Results: The body weight of molarless mice was reduced significantly compared to that of molar-intact mice after the extraction and did not recover to the weight of age-matched molar-intact mice throughout the experimental period. At 12 weeks of age, molarless mice showed significantly greater locomotor activity in the OFT than molar-intact mice. However, the ability of molarless mice to discriminate a novel object in the ORT was impaired compared to that of molar-intact mice. The ability of both molarless and molar-intact SAMP8 mice to recognize objects was impaired at 24 weeks of age. These results suggest that molarless SAMP8 mice develop a deficit of cognitive function earlier than molar-intact SAMP8 mice. Interestingly, both at 12 and 24 weeks of age, molarless mice showed a lateralized preference of object location in the encoding session of the ORT, in which two identical objects were presented. Their lateralized preference of object location was positively correlated with the rightward turning-direction preference, which reached statistical significance at 24 weeks of age.

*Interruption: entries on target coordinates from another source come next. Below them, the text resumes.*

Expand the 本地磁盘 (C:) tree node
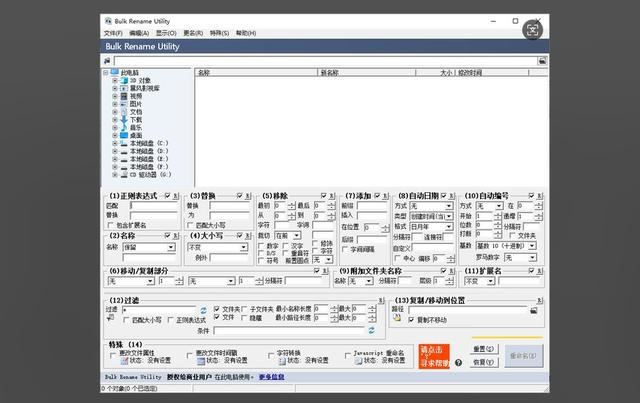This screenshot has width=640, height=403. coord(115,143)
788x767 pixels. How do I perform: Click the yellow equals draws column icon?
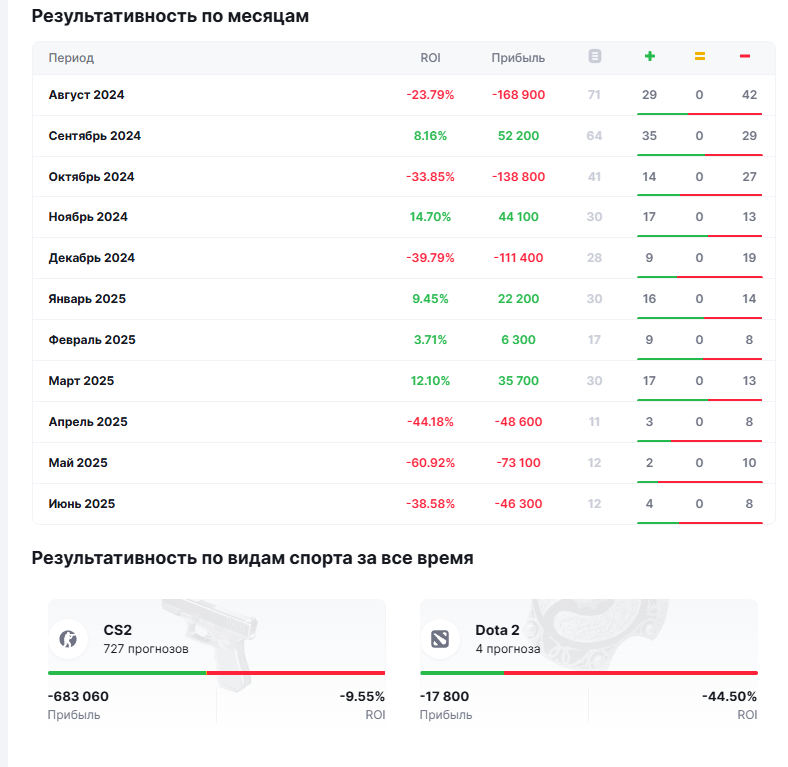(x=700, y=57)
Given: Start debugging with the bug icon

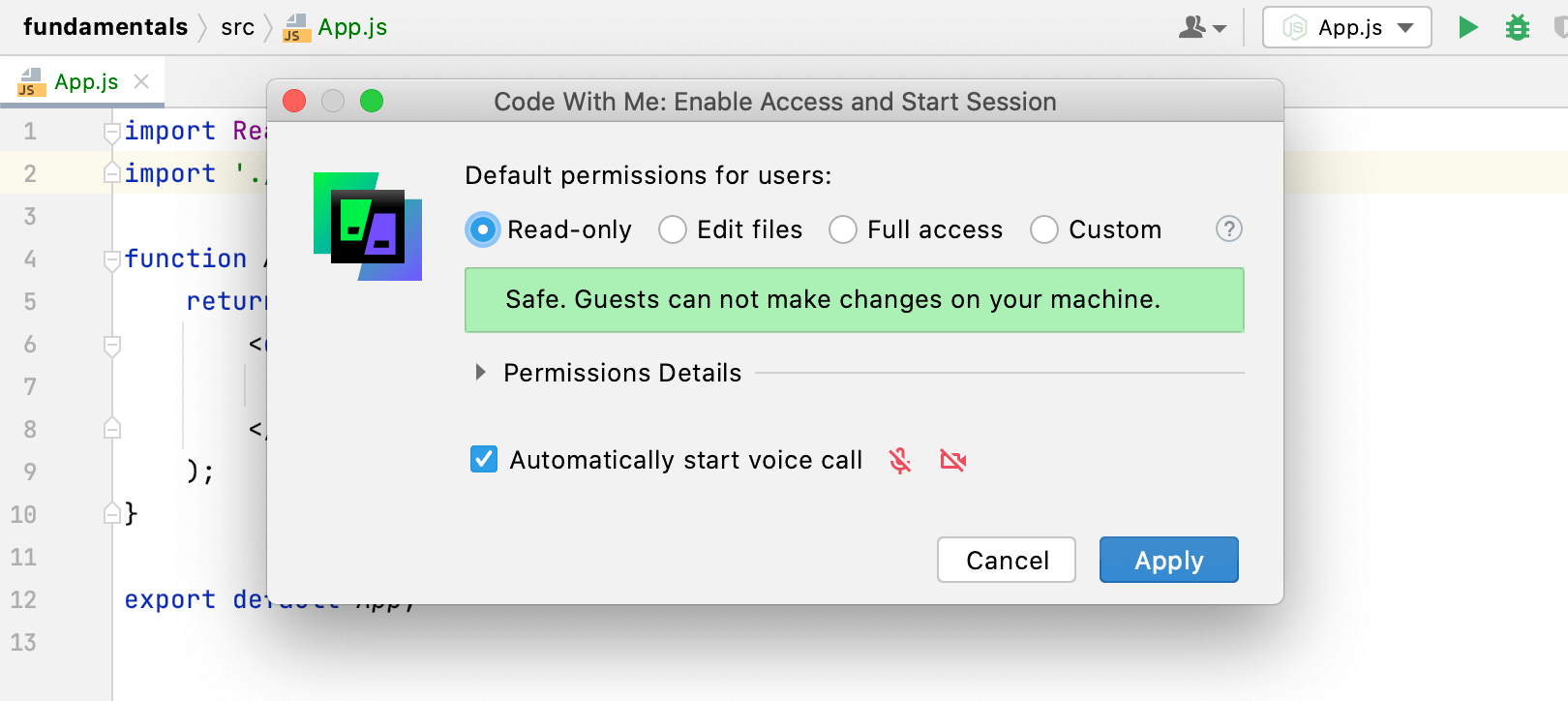Looking at the screenshot, I should pos(1517,27).
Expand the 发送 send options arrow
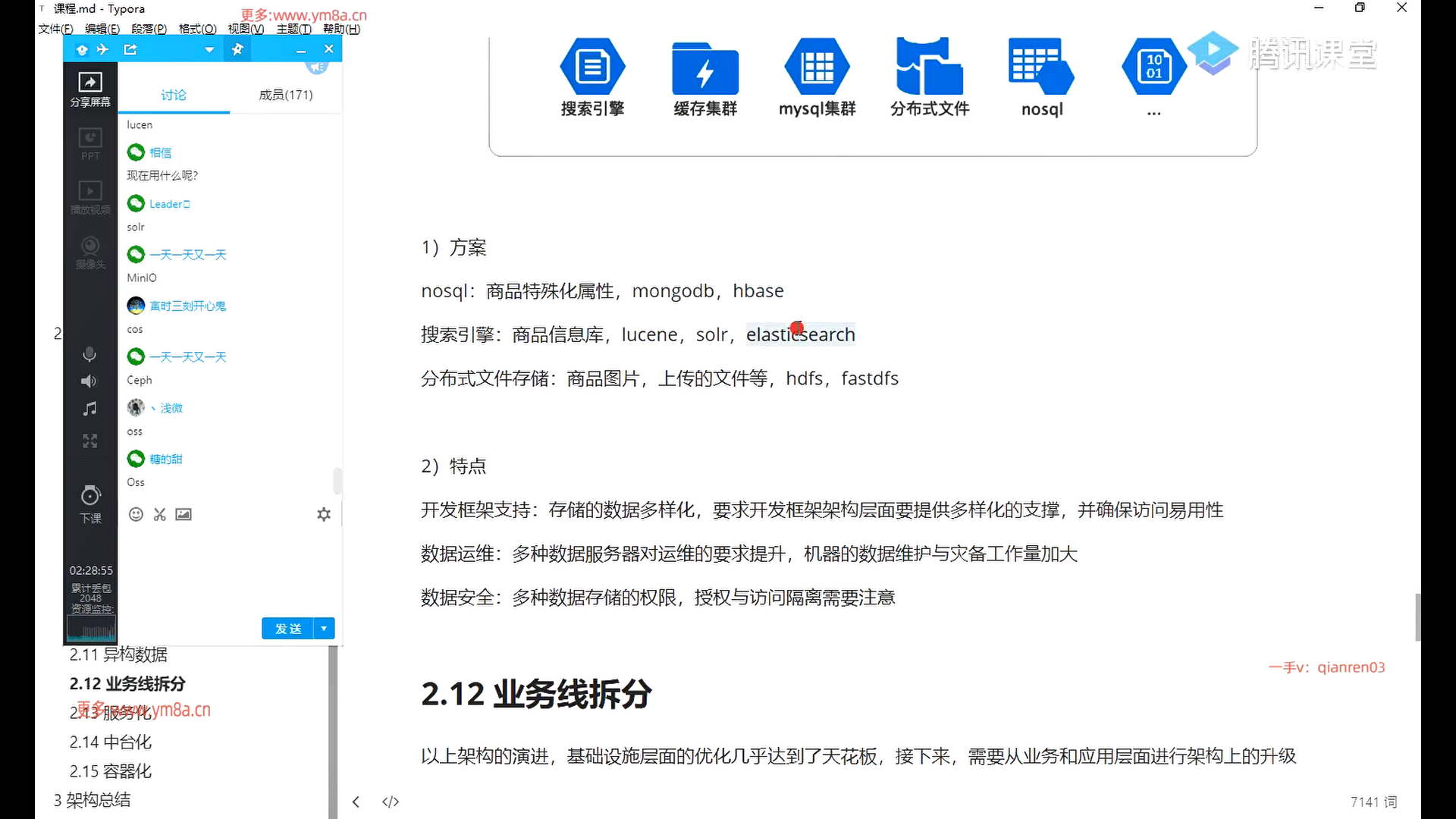This screenshot has width=1456, height=819. [x=325, y=628]
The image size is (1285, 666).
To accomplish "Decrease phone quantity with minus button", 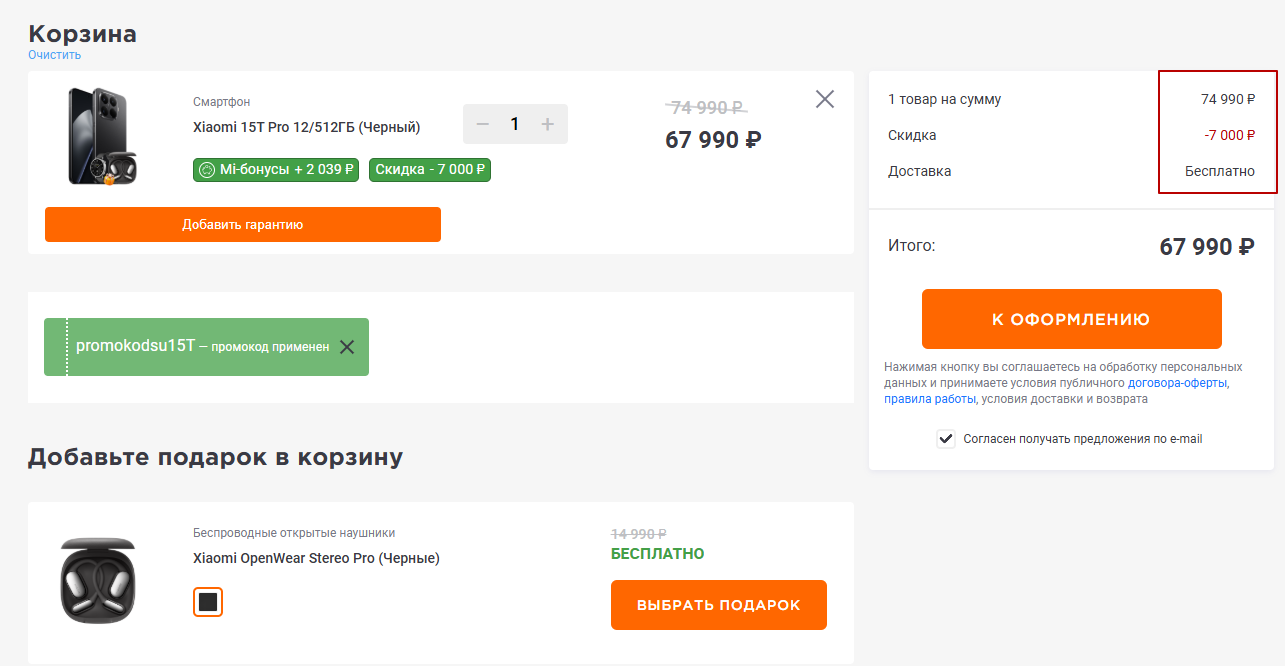I will (x=483, y=124).
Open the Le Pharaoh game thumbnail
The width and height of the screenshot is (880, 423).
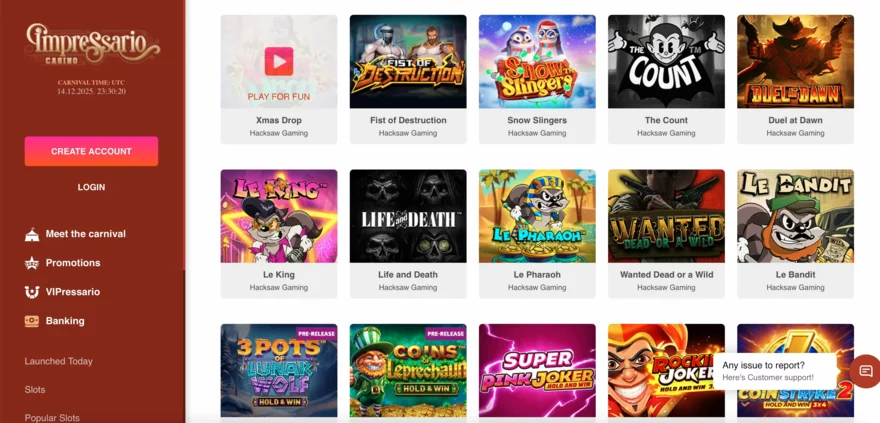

Conclusions: Loss of masticatory function in early life causes malnutrition and chronic stress and impairs the ability to recognize novel objects. Hyperactivation and lateralized rotational behavior are commonly observed with dysfunction of the dopaminergic system, therefore, reduced masticatory function may deplete the mesolimbic and mesocorticolimbic dopaminergic systems to impair the cognitive functions of selective attention and recognition memory in the prefrontal cortex and the hippocampus.

Figure 1

Change in mean body weight of molar-intact and molarless mice. Open and filled circles indicate mean body weight of molar-intact (control group) and molarless (molarless group) mice, respectively. We subjected 28 of 58 mice to the behavioral test and sacrificed them at 12 weeks old (15 molar-intact and 13 molarless). Therefore, the number of subjects was 15 each in control and molarless groups at 16, 20, and 24 weeks old. Data are presented as means ± SEM. Asterisks indicate statistically significant differences between groups (9, 10, 12 weeks old Mann–Whitney test, P < 0.05 , 16, 20, 24 weeks old Student t-test, P < 0.05).

Figure 2

Scatter plots showing correlation between the side preferences of rotation and object location. Scatter plots with regression lines for molar-intact mice (control group) are shown in (A) and those for molarless mice (molarless group) are shown in (B). Filled triangles: 12 weeks of age (n = 15), open triangles: 24 weeks of age (n = 15), filled circles: 12 weeks of age (n = 13), open circles: 24 weeks of age (n = 6). Rotation preference = 100 × the number of turns to the right / the number of turns in both directions. Object preference = 100 × search time for object placed on the right / search time for both objects.

Figure 3

An overhead view of the open field used in the OFT and ORT. In the OFT, we divided the oblong field (55 cm × 40 cm) into three subdivisions of center (gray; 15 cm × 10 cm), intermediate (white; 25 cm × 20 cm), and peripheral (black) and counted the number of entrances for each subdivision in addition to measuring the total path length. In the ORT, two objects were placed at the positions indicated as “R (object on the right)” and “L (object on the left)”, and time spent to explore each object was measured. In all experiments, the mouse was always placed at the position “M” at the beginning of the test, with its face oriented to the wall.

Figure 4

Definition of turns during object exploration. A turn, either to the left (counterclockwise traveling) or to the right (clockwise traveling), was defined if the mouse turned more than 180° from the original position indicated as “M” (A). If the mouse consecutively turned more than 360° in one direction at once, we counted the first 360° as one turn and then started counting the new one. For example, a consecutive turn from 180° to 540° was counted as single turn (B) and that from 540° to 720° was counted as two turns (C).